CronacaTrappeto

Comitato invaso Poma e i Comuni di Trappeto e Balestrate hanno incontrato gli agricoltori

L’incontro si è tenuto ieri pomeriggio presso la sala consiliare del Comune di Trappeto



Ieri pomeriggio, presso la sala consiliare del Comune di Trappeto si è tenuto un incontro organizzato dai sindaci di Balestrate e Trappeto insieme al Comitato invaso Poma.
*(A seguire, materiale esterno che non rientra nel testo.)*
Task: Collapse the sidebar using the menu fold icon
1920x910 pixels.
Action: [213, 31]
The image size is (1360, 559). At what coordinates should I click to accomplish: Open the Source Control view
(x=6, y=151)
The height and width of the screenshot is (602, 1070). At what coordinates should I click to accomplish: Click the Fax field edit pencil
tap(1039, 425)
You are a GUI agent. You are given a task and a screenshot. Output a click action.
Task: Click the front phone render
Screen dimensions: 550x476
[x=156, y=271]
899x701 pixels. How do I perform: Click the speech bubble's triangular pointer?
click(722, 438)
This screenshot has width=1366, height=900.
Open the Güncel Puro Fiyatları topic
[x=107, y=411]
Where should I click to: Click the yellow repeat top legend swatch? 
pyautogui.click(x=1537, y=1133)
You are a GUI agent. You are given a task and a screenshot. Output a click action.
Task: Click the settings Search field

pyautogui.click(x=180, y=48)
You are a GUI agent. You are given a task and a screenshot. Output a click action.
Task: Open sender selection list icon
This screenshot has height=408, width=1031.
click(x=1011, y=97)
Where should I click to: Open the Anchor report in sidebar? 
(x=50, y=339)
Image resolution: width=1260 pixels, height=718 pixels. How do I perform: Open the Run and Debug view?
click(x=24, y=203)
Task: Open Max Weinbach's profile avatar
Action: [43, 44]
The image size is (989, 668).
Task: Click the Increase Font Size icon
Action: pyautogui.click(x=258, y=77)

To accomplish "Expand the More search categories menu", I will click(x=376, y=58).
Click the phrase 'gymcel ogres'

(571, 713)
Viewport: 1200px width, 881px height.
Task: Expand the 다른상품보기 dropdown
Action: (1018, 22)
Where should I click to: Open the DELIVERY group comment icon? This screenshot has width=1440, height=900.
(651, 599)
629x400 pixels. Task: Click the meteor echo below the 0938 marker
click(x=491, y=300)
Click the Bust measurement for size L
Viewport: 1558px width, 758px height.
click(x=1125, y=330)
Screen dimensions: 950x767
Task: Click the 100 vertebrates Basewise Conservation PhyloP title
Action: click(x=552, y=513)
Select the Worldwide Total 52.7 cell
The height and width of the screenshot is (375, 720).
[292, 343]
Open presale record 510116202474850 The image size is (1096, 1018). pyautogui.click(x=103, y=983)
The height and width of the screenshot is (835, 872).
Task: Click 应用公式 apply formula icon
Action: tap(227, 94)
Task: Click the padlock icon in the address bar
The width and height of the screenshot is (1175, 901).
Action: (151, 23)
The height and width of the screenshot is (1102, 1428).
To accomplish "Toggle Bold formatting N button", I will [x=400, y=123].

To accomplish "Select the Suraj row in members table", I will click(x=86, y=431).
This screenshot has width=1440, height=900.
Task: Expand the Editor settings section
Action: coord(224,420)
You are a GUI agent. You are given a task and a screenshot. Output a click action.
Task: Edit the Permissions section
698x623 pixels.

L’incontro che ha visto anche una buona presenza di operatori agricoli, oltre che di rappresentanti istituzionali quali la Presidente del Consiglio comunale di Partinico, il consigliere dell’UDC D’Angelo, l’assessore Ferrara di Balestrate, il Presidente della CIA, Cossentino, il Presidente di Cittadinazattiva, Andrea Supporta, dell’Osservatorio “sviluppo e Legalità” Burgio, che hanno condiviso il giudizio ormai definitivo su di uno strumento, il Consorzio di Bonifica di Palermo e Trapani, che attraverso la Regione siciliana nel 2006 con un atto di arroganza e di imperio in violazione di ogni Legge e del buonsenso ,sottrasse alla nostra storica Cooperativa Consorzio irriguo Jato la gestione della distribuzione dell’acqua dell’invaso Poma.

Una gestione, quella della Cooperativa (oltre 2000 soci) VIRTUOSA, ECONOMICA, DEMOCRATICA (il Consiglio di Amministrazione veniva eletto triennalmente dai soci fruitori dell’acqua) ora gestito in maniera supponente e che in un quindicennio ha soltanto esasperato i costi di gestione (da circa 500 mila euro ad oltre 6 milioni e mezzo anno) che opera senza alcuna PROGRAMMAZIONE, senza alcuna INFORMAZIONE agli agricoltori sui turni di distribuzione (che non esistono), senza alcun serio e programmato INTERVENTO SULLE RETI, che perpetua attraverso la Regione siciliana una fallimentare gestione commissariale, che mette a capo del Consorzio stesso funzionari regionali, a parere del Comitato in palese conflitto d’interesse.

L’Assemblea ha ritenuto conclusa quella fase di dialogo e di collaborazione che i sindaci ed il Comitato avevano ricercato sia con l’Assessore Bandiera che con lo stesso Consorzio per ragioni incomprensibili e attribuibili soltanto alla volontà di questi due soggetti istituzionali e ritiene che, laddove se ne dovessero manifestare le ragioni e al fine di tutelare quel che ancora rimane nel nostro Comprensorio dell’impresa agricola , di passare ad azioni di denuncia non più politica ritenendo ormai chiaro come una delle cause della desertificazione e abbandono delle campagne è da attribuire è non solo la ciclica siccita’ ma la mancanza di una “organica politica agricola” nel nostro territorio.